## Document passage

Data Structures for a VHDL Compiler Documentation

pool: Pooled memory allocation class

Overview

Many programs, especially compilers and 3D graphics programs, allocate large complex data structures. For example, a compiler will allocate lists of abstract syntax trees that represent the statements in a program. These trees will be decorated with symbol and type information.

When processing is complete, dynamically allocated data structures must be deallocated. Calling the C++ delete function for every object can be very time consuming. The pool allocator allows memory to be rapidly deallocated. Memory is allocated in large pools which require only a few calls to return to the operating system.

Memory Pool Algorithm

Each pool object allocates a unique memory pool from a list of memory pools (see the global variable memory_pools, which is an instance of the mem_pool template). The pool is allocated in the class constructor and deallocated in the destructor. Since the constructor and destructor allocate and deallocate pools, the copy constructor is not allowed. An attempt to use the copy constructor will result in a compile time error, since the copy constructor is private.

The skeleton of the pool class is shown below. The pr member function prints information about the memory allocation pool.

class pool {
private:
// The copy constructor for this class should never be called,
// so declare private
    pool( const pool &p) {}
public:
    pool(void);
    ~pool(void);
    void *GetMem( unsigned int num_bytes );
    void pr( FILE *fp = stdout );
};

Overloading New in C++

Pooled Memory Allocation

Most large C++ programs make use of dynamically allocated memory. This is especially true of EDA applications (simulators and tools for VLSI chip design), where the designer can never safely set an upper limit on application size. In many cases large amounts of dynamically allocated memory is consumed by interconnected objects which are not themselves very large. The time consumed allocating objects can be minimized, but is unavoidable. A significant amount of processing time can also be consumed traversing the dynamic data structures and returning them to the system using the default C++ delete function. Time consuming memory recovery can be avoided by using a pool based memory allocator.

A pool based memory allocator allocates large blocks of memory and then allocates smaller objects from these blocks. When it is time to recover memory, the entire pool is deallocated at once. This usually involves returning only a few large memory blocks to the system. This greatly reduces the time consumed by memory recovery.

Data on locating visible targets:

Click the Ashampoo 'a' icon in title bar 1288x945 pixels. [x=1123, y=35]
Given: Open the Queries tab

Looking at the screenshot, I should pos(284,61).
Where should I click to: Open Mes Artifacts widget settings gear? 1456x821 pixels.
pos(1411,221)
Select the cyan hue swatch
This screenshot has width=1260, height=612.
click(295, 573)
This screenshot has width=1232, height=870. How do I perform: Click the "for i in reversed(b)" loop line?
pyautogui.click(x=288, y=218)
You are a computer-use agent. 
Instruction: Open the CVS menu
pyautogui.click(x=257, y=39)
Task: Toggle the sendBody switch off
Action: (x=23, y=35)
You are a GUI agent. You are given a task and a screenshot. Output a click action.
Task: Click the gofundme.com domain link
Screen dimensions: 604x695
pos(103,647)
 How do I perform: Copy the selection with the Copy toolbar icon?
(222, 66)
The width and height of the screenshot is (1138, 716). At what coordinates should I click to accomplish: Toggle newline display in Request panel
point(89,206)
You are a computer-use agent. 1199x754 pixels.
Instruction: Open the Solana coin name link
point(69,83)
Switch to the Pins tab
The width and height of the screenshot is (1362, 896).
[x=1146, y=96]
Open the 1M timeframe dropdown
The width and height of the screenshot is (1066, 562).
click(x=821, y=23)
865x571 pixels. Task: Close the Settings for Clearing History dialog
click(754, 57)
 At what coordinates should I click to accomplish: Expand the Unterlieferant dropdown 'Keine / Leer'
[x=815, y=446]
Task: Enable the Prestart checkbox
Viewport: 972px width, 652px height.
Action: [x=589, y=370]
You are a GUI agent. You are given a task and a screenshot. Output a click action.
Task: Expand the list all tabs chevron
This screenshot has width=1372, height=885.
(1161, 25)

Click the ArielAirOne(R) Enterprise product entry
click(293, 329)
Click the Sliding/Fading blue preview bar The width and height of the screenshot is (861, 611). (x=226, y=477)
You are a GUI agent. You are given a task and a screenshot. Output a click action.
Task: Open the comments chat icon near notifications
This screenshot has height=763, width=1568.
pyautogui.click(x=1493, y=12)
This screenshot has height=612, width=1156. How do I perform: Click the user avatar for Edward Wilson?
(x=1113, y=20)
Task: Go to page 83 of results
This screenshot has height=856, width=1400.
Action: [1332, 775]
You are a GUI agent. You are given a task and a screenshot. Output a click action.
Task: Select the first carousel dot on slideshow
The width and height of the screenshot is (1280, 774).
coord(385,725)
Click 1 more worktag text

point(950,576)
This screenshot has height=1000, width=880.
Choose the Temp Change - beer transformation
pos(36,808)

## Brief 1
According to the pool allocator documentation, what happens if code attempts to use the copy constructor of the pool class?
## Brief 2
List every public member declared in the pool class skeleton shown in the pool allocator documentation.
## Brief 3
Go on with the pool allocator documentation from the point where it stops.

## Task result 1
It results in a compile time error, because the copy constructor is private.

## Task result 2
- pool(void)
- ~pool(void)
- void *GetMem( unsigned int num_bytes )
- void pr( FILE *fp = stdout )

## Task result 3
Object Allocation and Initialization

If a C++ object is allocated from a memory pool, its constructor will not be called by default. This can sometimes be handled by initializing the object with an explicit call to the constructor. For example:

  my_class *pMyClass;

  pMyClass = (my_class *)pool::GetMem( sizeof( my_class ) );
  *pMyClass = my_class();  // invoke the constructor

This approach has several problems. The constructor invokation above creates a temporary instance of the class my_class. This class is then copied into the memory pointed to by pMyClass. After the class is copied, the destructor for my_class will be called. If memory allocation takes place in the constructor and deallocation takes place in the destructor, there can be a problem. For example, if the class pointed to by pMyClass is initialized with a pointer the memory allocated by the my_class constructor, this same memory will be deallocated by the destructor. When the assignment completes, the class pointed to by pMyClass will point to deallocated memory, which is not what the programmer intended.

The problem above can be handled by adding init and dealloc class functions which can be called explicitly to allocate memory. For example, the init function can be called after the class constructor copy.

Unfortunately, the scheme outlined above is totally inadequate if the class have virtual functions. The class constructor will not initialize the virtual function table with the appropriate function addresses.

Overloading New

Since at least 1993 C++ has defined a way to overload the new operator. This provides a simple and natural way to allocate an object from a memory pool and initialize it properly. The overloaded new function allocates memory from the memory pool and the C++ compiler generates code to initialize the virtual function table and to invoke the class constructor.

The C++ code below has a base class (cleverly named base) and a derived class base_one. The base class has an overloaded version of new, which takes two arguments: the number of bytes to allocate and a pointer to a memory pool allocation object. The compiler automatically plugs in the type size (the first argument to the overloaded new). The call to new then takes the form


    pClass = new( user args ) type

which is expanded into a call to the overloaded new function


    void *operator new( type size, user args );

For more details see section 5.3.3 of the ANSI C++ standard.

class base {
public:
    base() { }

    void *operator new( unsigned int num_bytes, pool *mem)
    {
	return mem->GetMem( num_bytes);
    }

    virtual void pr(void) = 0;
};

class base_one : public base {
private:
    int a;
public:
    base_one() {}

    void pr(void) 
    {
       // local print
    }
};

main()
{
    base *pB1;
    pool mem;

    pB1 = new( &mem ) base_one;
    pB1->pr();
}

strtable: string table class

Overview

The string table (strtable) guarantees that all strings in the string table are unique. For example, if the find_string function is called twice for the same string, the string will be stored once. The second call will return the address of the first string stored.

If two strings are stored in the string table, they can be compared by comparing their addresses, since all strings in the table are unique. If the addresses are the equal, the strings are the same string.

The string table classes stores strings that are packaged in the STRING class (see str.h).

Hash Algorithm

The strtable class is a hash table that can store an unlimited number of strings, since the hash table uses collision lists. As with any hash table of this sort, as the number of strings heads toward infinity, the performance of the hash table will become that of a linked list.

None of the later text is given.